Tüm bunları konuşurken “Geçmişin hukuksuzluklarını ayrım yapmadan ele almalıyız.” derken şunu da sormamız gerekiyor: Demokrasi açısından, temel hak ve özgürlükler açısından bugün ülkemiz ne durumda? Aslında, oldukça güncel bir örnek üzerinden gidelim; barolar. Barolar bir meslek kuruluşu olmaktan öte kamu tüzel kişiliğidir. Kendilerine yüklenilen kamu görevi, aslında savunmanın etkililiği ve etkinliği açısından çok önemlidir değerli arkadaşlar.

Bugün baroların yapısını değiştirme çalışmalarının gölgesinde, dün 60’a yakın baro başkanımız ifade özgürlükleri kapsamında yürüyüş yapmak istedi. Kendi ülkelerinin başkentine uzun bir süre giremediler, fiili olarak engellendiler değerli arkadaşlar. 200 metrelik, sadece 200 metrelik bir yürüyüş yapıp ardından Anıtkabir’e yürümek istiyorlardı ama bir gün boyunca çevreleri tamamıyla sarılarak bekletildiler, yağmur altında ıslandılar, yemek, çay almaları bile engellendi.

Değerli arkadaşlar, peki, bugün biz bu konuları konuşurken, demokrasinin öneminden bahsederken demokrasiden anladığımız bu mudur? (CHP sıralarından alkışlar) Bugün demokrasi ve hukuktan bahsedip “Sokakta yürüyüş yapıyorlar.” diyen hukukçularaysa şunu söylemek istiyorum, Anayasa’nın 34’üncü maddesi çok nettir: “Herkes, önceden izin almadan, silahsız ve saldırısız toplantı ve gösteri yürüyüşü düzenleme hakkına sahiptir.” Yani yürümek bir haktır değerli arkadaşlar, herhangi bir izneyse tabi değildir.

**Ham Veri**
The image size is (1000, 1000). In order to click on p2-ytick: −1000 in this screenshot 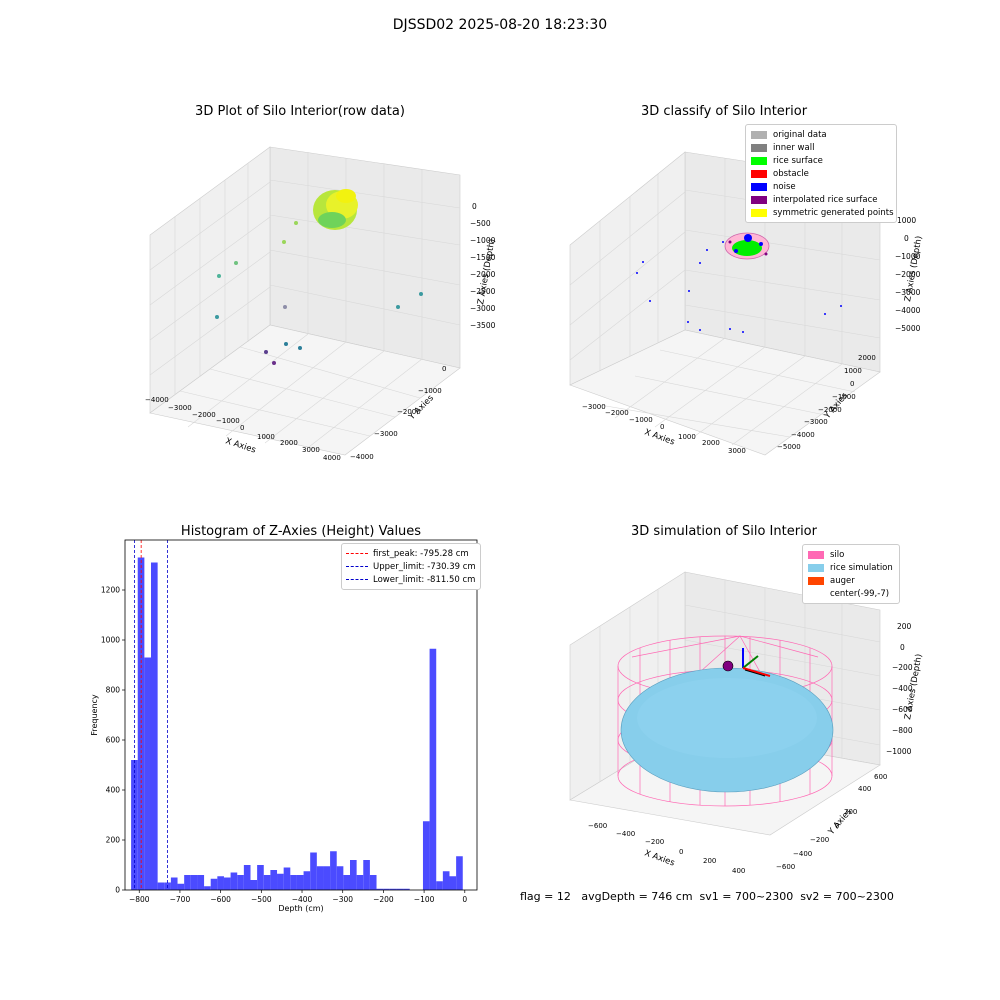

**Tamamlanacak Görevler**
1 – Barolar ve yürüyüş hakkı üzerine olan metne göre, önceden izin almadan toplantı ve gösteri yürüyüşü düzenleme hakkı Anayasa'nın hangi maddesinde yer alır?
2 – Barolar ve yürüyüş hakkı üzerine olan metni son cümlesinden sonra sürdürünüz.

**Görev Yanıtları**
1 – Anayasa'nın 34'üncü maddesinde.

2 –
Değerli milletvekilleri, hukuk devleti açısından bugün, işte bu sebeple sözün bittiği yerdeyiz. Hukukun üstünlüğünü savunan baro başkanlarına yapılan bu müdahalenin kabul edilebilecek hiçbir yanı ne yazık ki yoktur. İşi hukuk olanlara bile aleni bir şekilde hukuksuzluk dayatan bir hükûmetin girdiği bu karanlık çıkmazsa ülkemizin her bakımdan zararına olacaktır. Bu şiddet ve bu baskı, gücünü kimden almaktadır; asıl sorulması gereken soruysa işte budur.

Peki, baro başkanlarının saatler sonra yapabildiği bu sembolik yürüyüş kamu düzenini nasıl bozmuştur değerli arkadaşlar? Bugün kısılan aslında, en nihayetinde yurttaşların sesidir, savunmanın sesidir. Dün sabahtan beri yaşananlar Hükûmetin çaresizliğinin yansıması olarak ne yazık ki tarihe kazınmıştır ama daha kötüsü, kolluk kuvvetlerinin hukuka aykırı, haksız ve orantısız tutumudur. Unutmayın, adalet hepimize, herkese lazımdır. (CHP sıralarından alkışlar)

İzlediğimiz bu videolar ben eminim ki vicdan sahibi tüm yurttaşlara şunu söyletmiştir: “Acaba neye dayanarak bu hukukçuları darbediyorlar?” Vicdan duygusunun partisi olmadığını da bir kez daha hatırlatmak istiyorum.

Şahsen, tüm baro başkanlarının arkasını dönüp “Seni burada istemiyoruz.” dedikleri bir Barolar Birliği Başkanının yerinde olmak da istemezdim değerli arkadaşlar.

(Mikrofon otomatik cihaz tarafından kapatıldı)

BAŞKAN – Tamamlayın sözlerinizi, buyurun.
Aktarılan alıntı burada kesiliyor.